(Source records)
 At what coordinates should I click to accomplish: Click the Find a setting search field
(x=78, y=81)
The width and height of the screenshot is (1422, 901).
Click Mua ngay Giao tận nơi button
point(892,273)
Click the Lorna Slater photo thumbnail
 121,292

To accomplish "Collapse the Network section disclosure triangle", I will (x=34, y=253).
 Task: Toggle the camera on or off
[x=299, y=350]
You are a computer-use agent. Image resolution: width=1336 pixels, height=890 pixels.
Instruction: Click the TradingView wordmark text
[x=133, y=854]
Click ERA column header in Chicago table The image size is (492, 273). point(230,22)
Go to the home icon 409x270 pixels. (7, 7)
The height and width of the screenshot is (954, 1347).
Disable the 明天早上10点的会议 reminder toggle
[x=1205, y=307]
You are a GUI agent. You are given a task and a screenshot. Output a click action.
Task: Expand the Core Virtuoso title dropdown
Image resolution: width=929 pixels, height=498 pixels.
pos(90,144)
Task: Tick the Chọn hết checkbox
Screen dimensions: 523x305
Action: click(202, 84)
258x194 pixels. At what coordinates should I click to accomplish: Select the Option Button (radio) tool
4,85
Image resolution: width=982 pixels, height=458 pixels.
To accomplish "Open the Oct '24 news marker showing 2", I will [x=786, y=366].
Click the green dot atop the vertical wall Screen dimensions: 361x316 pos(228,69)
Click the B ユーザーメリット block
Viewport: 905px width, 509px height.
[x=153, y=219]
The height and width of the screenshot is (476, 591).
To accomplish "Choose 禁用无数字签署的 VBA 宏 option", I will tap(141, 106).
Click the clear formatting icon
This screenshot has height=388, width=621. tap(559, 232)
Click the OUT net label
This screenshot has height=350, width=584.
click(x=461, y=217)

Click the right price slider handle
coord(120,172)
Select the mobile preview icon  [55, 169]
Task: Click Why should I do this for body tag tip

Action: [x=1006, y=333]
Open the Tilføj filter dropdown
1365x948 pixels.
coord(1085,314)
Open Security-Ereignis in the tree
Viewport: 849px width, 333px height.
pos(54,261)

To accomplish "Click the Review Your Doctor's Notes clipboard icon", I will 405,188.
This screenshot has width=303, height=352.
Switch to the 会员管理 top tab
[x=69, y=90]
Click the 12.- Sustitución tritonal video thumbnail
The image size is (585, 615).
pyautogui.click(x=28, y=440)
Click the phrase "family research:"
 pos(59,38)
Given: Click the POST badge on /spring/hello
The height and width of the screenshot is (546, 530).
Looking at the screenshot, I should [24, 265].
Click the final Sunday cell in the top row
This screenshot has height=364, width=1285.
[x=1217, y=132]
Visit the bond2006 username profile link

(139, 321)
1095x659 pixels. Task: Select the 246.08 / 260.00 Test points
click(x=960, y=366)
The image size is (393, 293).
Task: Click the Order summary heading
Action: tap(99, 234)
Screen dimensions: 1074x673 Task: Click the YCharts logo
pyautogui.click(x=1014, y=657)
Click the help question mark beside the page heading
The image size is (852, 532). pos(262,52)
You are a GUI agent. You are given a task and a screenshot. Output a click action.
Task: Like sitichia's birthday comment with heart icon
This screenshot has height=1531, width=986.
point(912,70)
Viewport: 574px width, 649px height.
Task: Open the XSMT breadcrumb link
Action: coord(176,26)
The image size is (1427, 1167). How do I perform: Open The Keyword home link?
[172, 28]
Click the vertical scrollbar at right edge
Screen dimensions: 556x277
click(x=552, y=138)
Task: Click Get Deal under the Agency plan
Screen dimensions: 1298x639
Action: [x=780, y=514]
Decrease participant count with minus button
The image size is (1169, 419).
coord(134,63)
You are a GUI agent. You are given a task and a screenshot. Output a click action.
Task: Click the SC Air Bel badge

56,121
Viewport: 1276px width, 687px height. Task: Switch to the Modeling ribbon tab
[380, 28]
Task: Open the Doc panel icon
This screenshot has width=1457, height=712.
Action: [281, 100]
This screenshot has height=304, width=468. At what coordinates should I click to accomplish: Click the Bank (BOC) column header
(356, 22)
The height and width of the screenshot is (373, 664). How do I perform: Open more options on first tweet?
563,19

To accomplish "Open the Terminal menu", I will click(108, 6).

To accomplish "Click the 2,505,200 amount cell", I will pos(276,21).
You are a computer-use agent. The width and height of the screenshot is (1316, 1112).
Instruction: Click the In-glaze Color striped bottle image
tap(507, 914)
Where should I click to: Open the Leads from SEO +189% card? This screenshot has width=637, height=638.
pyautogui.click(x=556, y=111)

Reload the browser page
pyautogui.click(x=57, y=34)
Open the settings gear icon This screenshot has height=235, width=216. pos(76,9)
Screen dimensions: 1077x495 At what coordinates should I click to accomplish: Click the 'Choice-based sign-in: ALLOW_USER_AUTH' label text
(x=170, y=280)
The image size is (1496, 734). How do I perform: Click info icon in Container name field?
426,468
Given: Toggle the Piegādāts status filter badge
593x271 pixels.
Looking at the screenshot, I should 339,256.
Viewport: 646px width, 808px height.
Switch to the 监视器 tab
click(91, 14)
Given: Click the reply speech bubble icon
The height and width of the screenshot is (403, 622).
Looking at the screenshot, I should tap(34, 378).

(Exercise) In the listing above, the lines from the one containing "The width and height of the screenshot is (1422, 901)." through the one containing "The height and width of the screenshot is (954, 1347)." must be set down exactly, with no other lines.

(Your solution)
The width and height of the screenshot is (1422, 901).
Click Mua ngay Giao tận nơi button
point(892,273)
Click the Lorna Slater photo thumbnail
 121,292

To accomplish "Collapse the Network section disclosure triangle", I will (x=34, y=253).
 Task: Toggle the camera on or off
[x=299, y=350]
You are a computer-use agent. Image resolution: width=1336 pixels, height=890 pixels.
Instruction: Click the TradingView wordmark text
[x=133, y=854]
Click ERA column header in Chicago table The image size is (492, 273). point(230,22)
Go to the home icon 409x270 pixels. (7, 7)
The height and width of the screenshot is (954, 1347).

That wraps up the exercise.